Fundbox does not place a lien on your business, and it does not report to credit agencies. Its proprietary algorithms determine your creditworthiness based on the financials of your accounting software or bank account.
Fundbox also offers a Flex Pay option with the line of credit account. You’ll have three days to pay off a bill or expense with no fees. After the three day mark, the withdrawal/payment counts as a draw on your credit line and will be charged accordingly.
How Do I Apply for Fundbox?
Applying for Fundbox is an easy online process. Fill out the application form with your name, business email, phone number, and then link your account. For direct draw you’ll need to link a bank account. For invoice financing, you’ll need to link accounting software. From that point, Fundbox will evaluate your business financials and notify you of its funding decision within a couple of hours.
Fundbox automates the entire process based on the company’s big data analytics and predictive modeling technology. The company does not run a credit check during the application process. However, if you apply for a limit increase, it may perform a hard credit check.
Once approved, the company disburses funds to your bank account within 2 business days, although your bank may hold the funds longer.
If a scheduled repayment is missed, declined, or returned, it’s moved to the end of your repayment schedule, extending the term length and accruing an additional late fee of $1 plus an ACH insufficient funds fee.
Fundbox Alternatives
Fundbox is a great way for freelancers, solo entrepreneurs, and small businesses to receive funding. However, if your business is larger (or has contracts with major businesses or the government), or holds a lot of assets, there are other options available.
Paragon Financial Group – Paragon Financial Group offers a variety of similar financing options, including non-recourse invoice factoring, invoice financing, purchase order financing, and non-recourse government contract factoring. This makes it a great option if you do business with government agencies or major businesses like GM or Walmart. Business revenue needs to be at least $25,000 per month to qualify.

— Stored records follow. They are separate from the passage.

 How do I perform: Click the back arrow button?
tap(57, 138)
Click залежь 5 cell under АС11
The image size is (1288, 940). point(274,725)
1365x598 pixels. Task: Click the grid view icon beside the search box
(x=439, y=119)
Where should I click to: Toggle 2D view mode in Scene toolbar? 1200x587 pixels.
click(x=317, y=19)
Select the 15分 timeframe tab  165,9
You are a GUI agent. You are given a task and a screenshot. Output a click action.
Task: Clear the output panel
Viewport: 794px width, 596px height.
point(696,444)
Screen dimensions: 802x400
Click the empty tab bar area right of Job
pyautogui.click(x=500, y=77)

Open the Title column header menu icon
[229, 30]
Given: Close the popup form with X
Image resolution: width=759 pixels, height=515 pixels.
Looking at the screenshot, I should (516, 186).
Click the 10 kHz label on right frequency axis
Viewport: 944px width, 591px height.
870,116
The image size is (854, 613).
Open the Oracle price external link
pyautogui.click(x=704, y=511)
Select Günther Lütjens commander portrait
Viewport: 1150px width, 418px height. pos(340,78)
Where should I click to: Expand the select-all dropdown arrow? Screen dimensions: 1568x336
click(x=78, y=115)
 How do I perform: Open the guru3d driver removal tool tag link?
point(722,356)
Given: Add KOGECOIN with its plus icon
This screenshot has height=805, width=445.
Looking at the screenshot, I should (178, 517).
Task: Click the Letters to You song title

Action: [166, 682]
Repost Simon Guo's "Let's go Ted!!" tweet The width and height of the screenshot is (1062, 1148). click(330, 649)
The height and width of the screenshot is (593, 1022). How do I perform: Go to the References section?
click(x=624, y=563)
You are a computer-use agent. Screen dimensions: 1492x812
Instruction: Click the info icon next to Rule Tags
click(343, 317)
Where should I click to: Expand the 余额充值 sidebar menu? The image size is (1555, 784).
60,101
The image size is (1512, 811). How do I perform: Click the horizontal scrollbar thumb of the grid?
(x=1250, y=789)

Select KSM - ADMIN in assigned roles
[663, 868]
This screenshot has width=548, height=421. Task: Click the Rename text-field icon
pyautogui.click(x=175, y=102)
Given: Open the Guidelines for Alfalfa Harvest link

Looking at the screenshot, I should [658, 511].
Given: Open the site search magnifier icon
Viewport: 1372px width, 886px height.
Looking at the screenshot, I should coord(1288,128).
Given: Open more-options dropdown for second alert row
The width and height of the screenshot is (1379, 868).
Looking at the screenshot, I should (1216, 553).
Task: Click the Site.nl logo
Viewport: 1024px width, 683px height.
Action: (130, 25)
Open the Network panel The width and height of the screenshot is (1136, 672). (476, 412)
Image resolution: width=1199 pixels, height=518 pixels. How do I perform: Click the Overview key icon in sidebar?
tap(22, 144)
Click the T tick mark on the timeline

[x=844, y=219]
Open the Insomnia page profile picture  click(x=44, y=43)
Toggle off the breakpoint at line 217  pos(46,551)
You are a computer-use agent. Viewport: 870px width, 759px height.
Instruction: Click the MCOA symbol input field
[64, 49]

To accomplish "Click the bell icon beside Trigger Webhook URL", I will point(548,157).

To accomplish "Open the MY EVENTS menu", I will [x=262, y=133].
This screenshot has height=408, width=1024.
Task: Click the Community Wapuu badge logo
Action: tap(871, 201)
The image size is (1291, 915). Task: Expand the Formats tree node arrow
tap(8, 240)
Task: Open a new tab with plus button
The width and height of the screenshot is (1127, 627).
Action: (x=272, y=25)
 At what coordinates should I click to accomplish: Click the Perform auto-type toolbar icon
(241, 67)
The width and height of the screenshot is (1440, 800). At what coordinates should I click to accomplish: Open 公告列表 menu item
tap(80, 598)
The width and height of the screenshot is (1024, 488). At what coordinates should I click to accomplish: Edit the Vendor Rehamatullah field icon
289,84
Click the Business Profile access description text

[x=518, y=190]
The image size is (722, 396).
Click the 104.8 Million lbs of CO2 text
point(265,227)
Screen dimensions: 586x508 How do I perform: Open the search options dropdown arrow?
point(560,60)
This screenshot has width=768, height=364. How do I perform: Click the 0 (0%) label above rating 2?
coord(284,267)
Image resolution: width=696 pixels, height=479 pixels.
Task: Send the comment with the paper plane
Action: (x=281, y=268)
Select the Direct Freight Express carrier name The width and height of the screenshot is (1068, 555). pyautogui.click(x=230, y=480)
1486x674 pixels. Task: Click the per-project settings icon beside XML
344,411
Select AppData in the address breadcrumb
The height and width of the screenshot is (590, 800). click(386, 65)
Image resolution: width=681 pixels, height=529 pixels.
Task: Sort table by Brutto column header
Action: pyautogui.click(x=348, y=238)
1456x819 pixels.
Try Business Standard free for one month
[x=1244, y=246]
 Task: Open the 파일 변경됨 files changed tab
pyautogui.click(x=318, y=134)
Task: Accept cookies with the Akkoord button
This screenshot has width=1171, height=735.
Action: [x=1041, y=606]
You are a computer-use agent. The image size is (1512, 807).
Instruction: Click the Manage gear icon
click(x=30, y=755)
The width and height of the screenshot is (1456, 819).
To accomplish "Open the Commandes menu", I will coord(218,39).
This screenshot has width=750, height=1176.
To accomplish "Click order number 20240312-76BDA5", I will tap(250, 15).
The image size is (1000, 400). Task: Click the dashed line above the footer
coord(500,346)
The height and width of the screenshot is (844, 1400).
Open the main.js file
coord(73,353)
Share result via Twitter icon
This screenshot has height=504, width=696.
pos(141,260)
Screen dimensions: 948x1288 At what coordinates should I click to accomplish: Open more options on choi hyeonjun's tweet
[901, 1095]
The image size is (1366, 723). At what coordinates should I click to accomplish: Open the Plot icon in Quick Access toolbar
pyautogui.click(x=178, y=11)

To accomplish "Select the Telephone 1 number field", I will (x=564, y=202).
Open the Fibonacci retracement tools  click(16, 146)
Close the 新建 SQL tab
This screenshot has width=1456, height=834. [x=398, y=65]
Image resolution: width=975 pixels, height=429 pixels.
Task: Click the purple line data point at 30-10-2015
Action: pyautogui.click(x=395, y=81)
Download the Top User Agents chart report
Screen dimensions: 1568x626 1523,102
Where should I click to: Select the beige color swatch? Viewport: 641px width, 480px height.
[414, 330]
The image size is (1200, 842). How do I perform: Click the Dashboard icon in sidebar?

StreetShares – StreetShares is a veteran-owned business founded for veterans (although you don’t need to be a veteran to use it). It’s a P2P lending platform that offers business loans, lines of credit, and contract financing. This service is great if you have guaranteed contracts (mostly issued by government agencies) and can fund up to 90 percent ($500,000) of a $555,555 contract up front.
Conclusion
Fundbox is pricier than taking out a small business installment loan from a bank or the SBA. However, if you have bad credit and need cash fast, it can be a great option. It’s one of the rare business financing options that has glowing online reviews from customers. This is a great sign of a better chance at a positive experience with its financial products.